Though it is not Jean’s friends who are largely occupying the seats at Oso, but rather the Harlem and Hamilton Heights communities. “We really just wanted to make a neighborhood bar and restaurant,” said Matthew, a new resident. “I have lived in several different neighborhoods and none of them have really been as welcoming as Harlem has been… Nodar and I are here a lot so I think that plays a part. [We are] not just opening a business and letting it do its thing.”

Gentrification in the neighborhood can create hostility toward seemingly out-of-place white-owned businesses. “In my opinion, they’re storming it,” shared a neighbor who has grown up two doors down from Oso and asked to remain anonymous.

According to Matthew, Oso has not received such criticism.
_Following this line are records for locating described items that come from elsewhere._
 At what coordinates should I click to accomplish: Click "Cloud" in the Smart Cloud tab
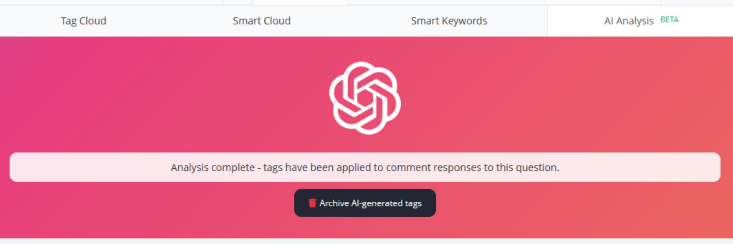pyautogui.click(x=276, y=21)
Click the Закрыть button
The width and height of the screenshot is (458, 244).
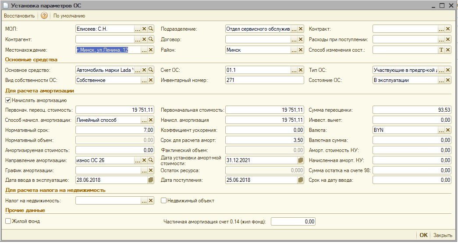[443, 235]
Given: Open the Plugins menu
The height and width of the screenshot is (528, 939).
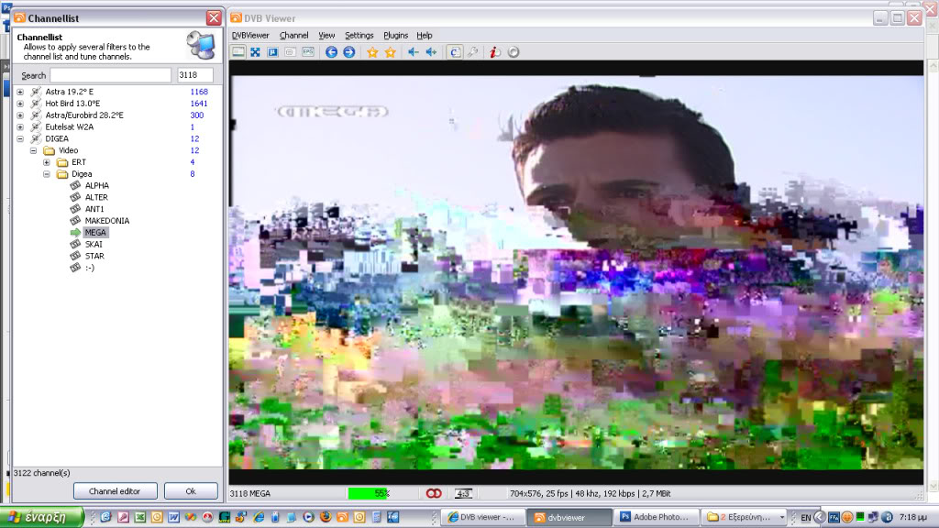Looking at the screenshot, I should (x=395, y=35).
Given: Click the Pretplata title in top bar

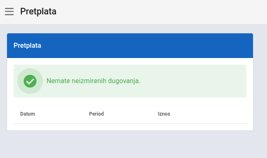Looking at the screenshot, I should click(38, 12).
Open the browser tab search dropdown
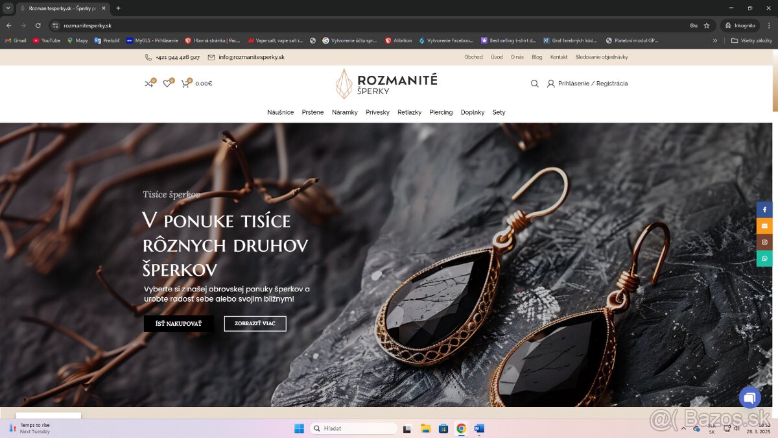778x438 pixels. click(x=8, y=8)
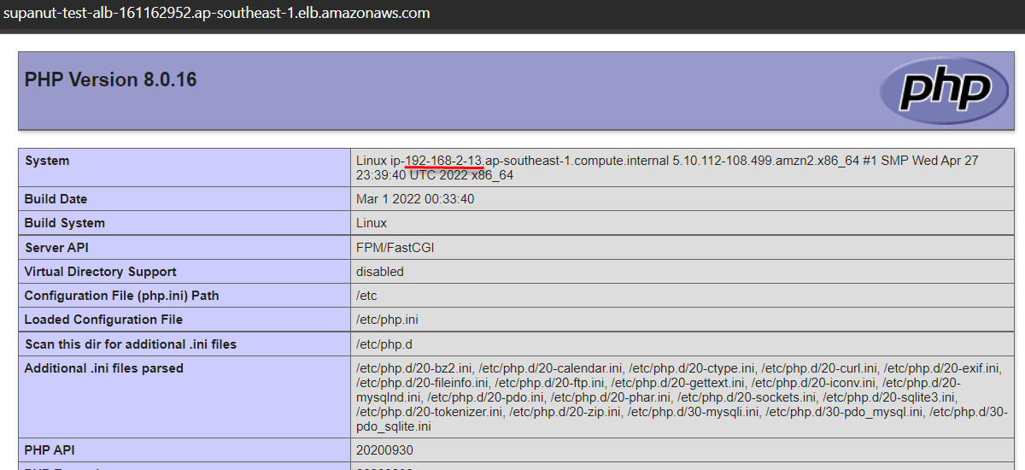The height and width of the screenshot is (470, 1025).
Task: Click the Server API row label
Action: [56, 248]
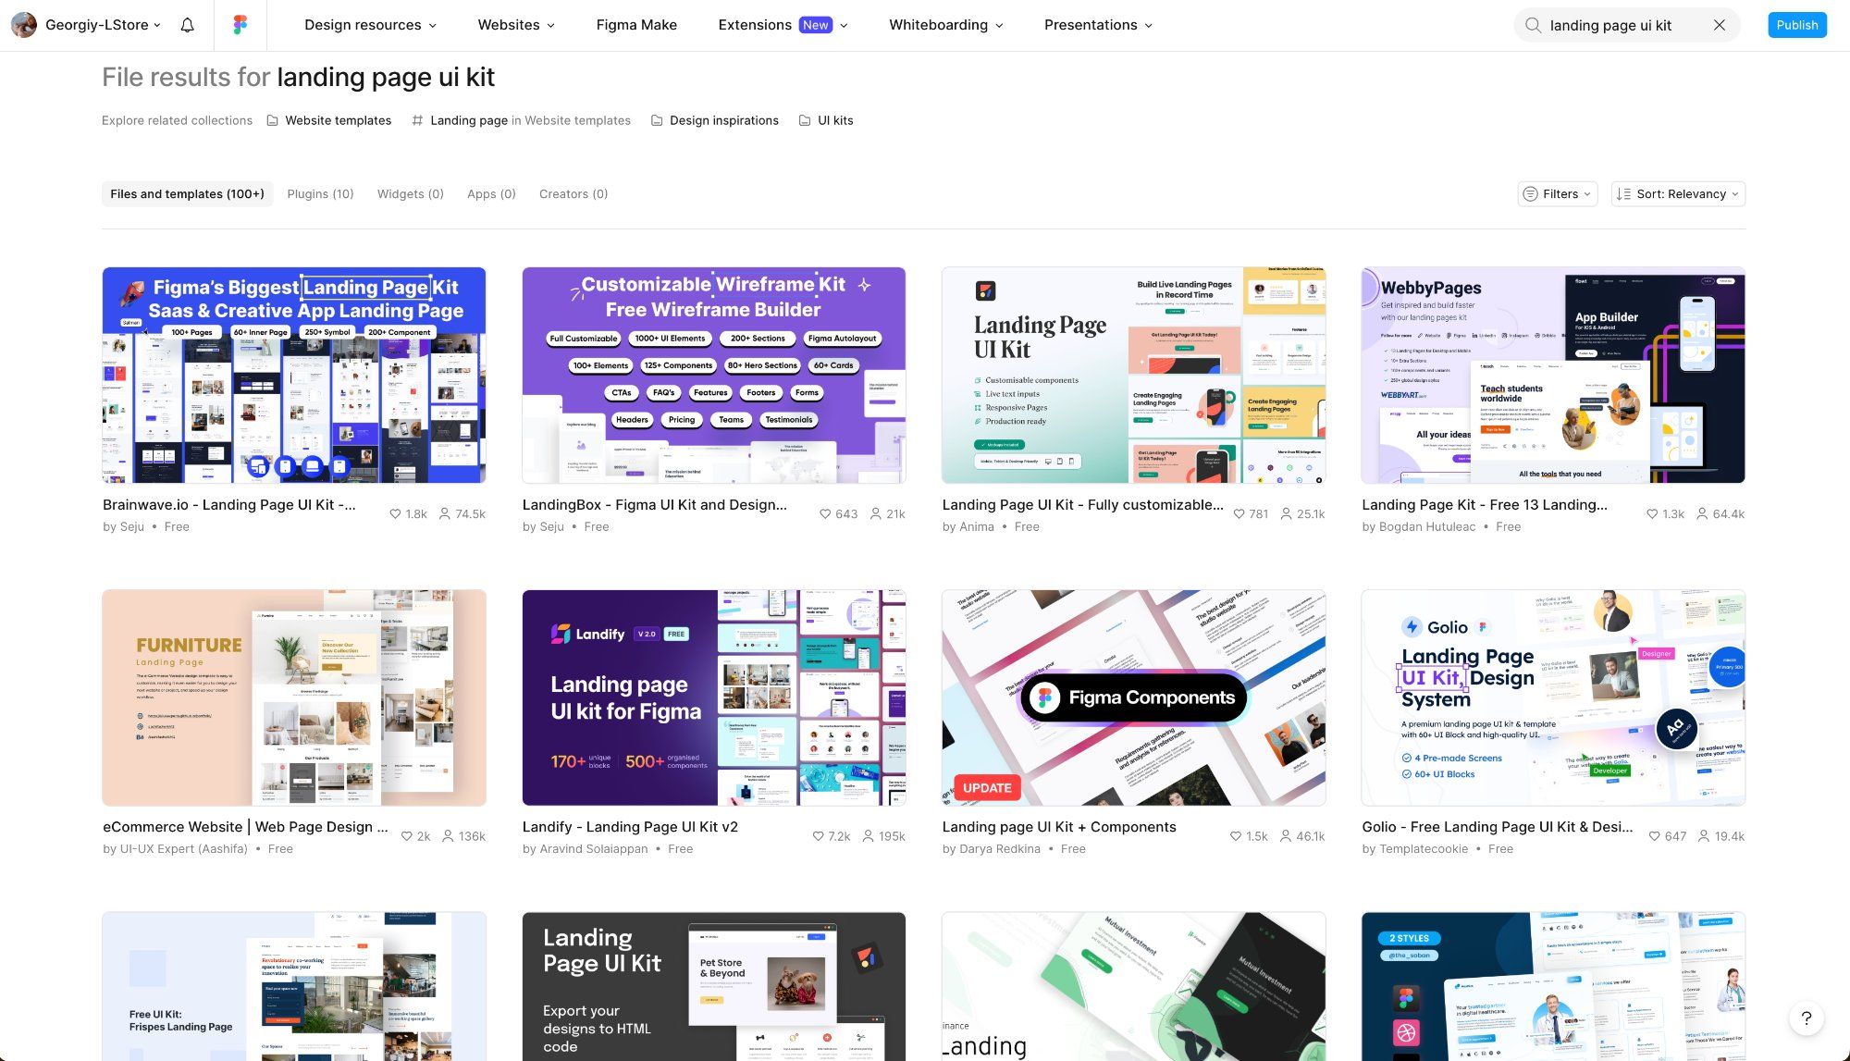Open the Filters dropdown
1850x1061 pixels.
1558,193
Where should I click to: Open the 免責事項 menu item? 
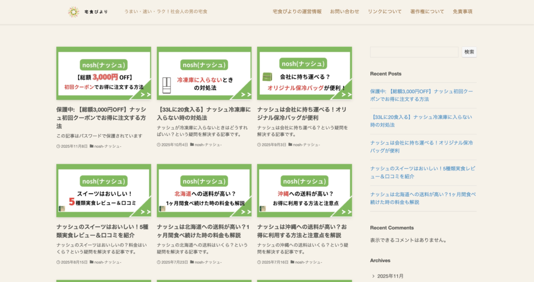(462, 11)
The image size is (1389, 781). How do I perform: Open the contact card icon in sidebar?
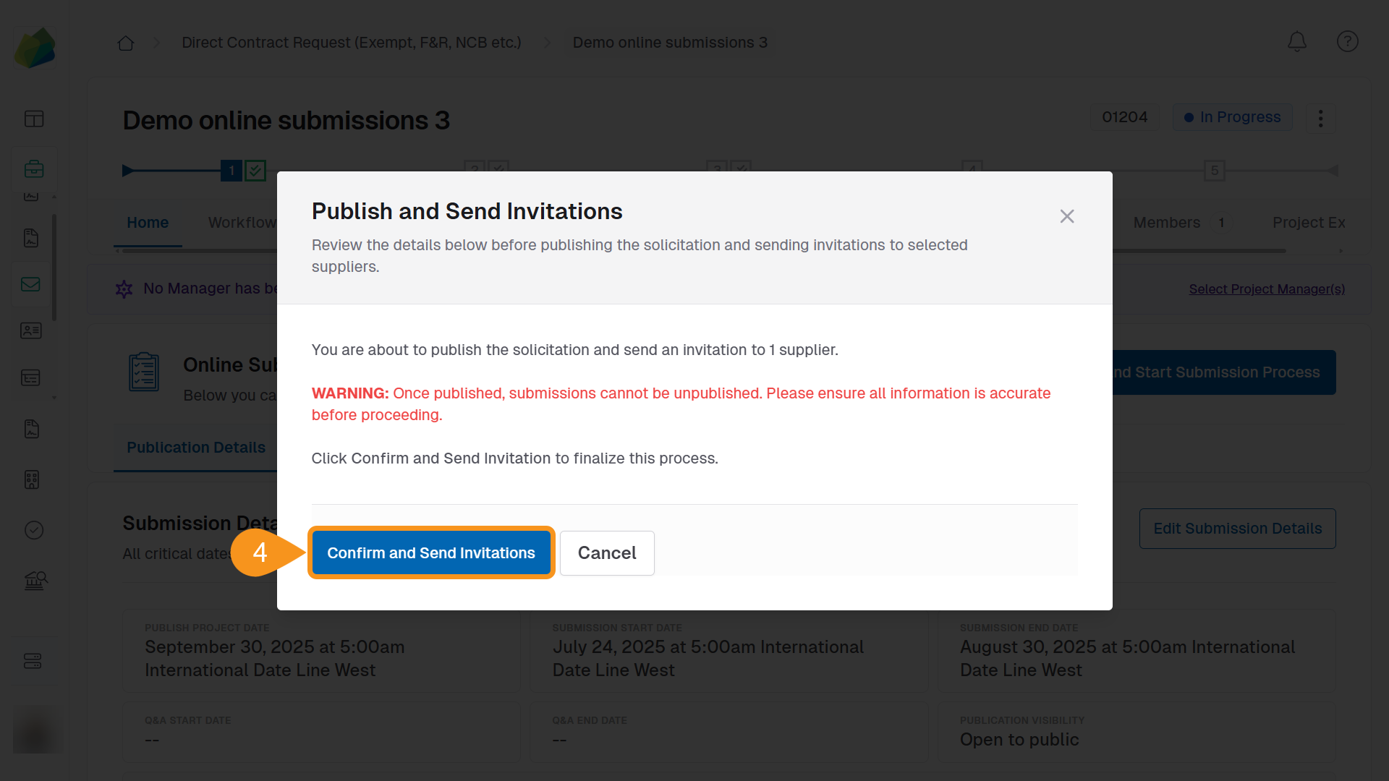click(31, 330)
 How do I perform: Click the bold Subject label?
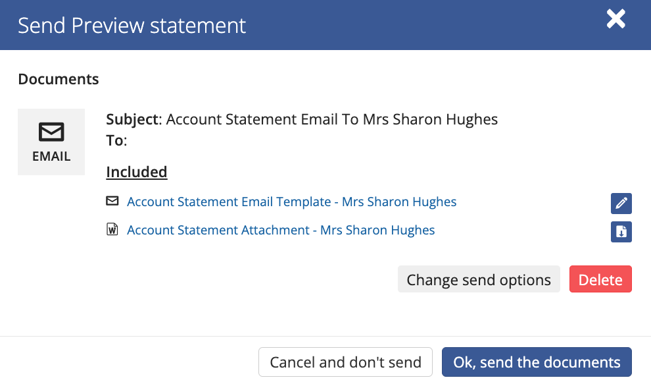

Matthew and Mosiashvili, along with Oso’s head chef, Cassandra Rhoades, have attempted to join the community and avoid disrupting its identity.

They have made some type of impact, said Steve, a neighbor. “In the summer, you’ll see all the kids are cool with the owners… They ask kids if they’re thirsty or hungry.” He explains that most of his neighbor friends and family think the food is good and the workers welcoming.

A local from around the corner on 139th Street, Irvin Vasquez, said, “Some lady welcomed me and sat me down with water and all that.” Later, he realized that this was head chef Rhoades. “It’s a different type of feeling than the other restaurants. I like it… I bought some tacos. It was fire.”

Matthew  likes to greet his neighbors on the street or in the bodega and make them feel welcome in the cozy hole-in-the-wall dining room that seats 35. He and Mosiashvili are typically mingling and working at Oso 5 to 6 days a week. The purposefully open kitchen and bar lend themselves well to customers building relationships with bartenders, line cooks and chefs. “[The guests] come in and say hi to me and go say hi to Cassi (chef Cassandra) and everybody,” says Matthew. “It’s cool.”

The menu and recipes were inspired by a friend Matthew made at Fordham, Estefania Cruz. Its their mole recipe, as they welcomed the restaurateurs into their home kitchen to work on staple dishes several times during the menu development process.

“We wanted to create a space that embodied everything that Mexican culture had with regards to street food,” said Matthew. And for him, that meant heavily incorporating mezcal and tequila. The bar holds roughly 35 varieties of the two spirits. A favorite cocktail of theirs, the “Taco Truck,” incorporates hibiscus flown in from the Cruz family farm in Puebla in a little black bag.

So while the story of Oso has ties to Jeopardy!, Mexico and the nearby Bronx, it hopes above all to be of its home in Harlem.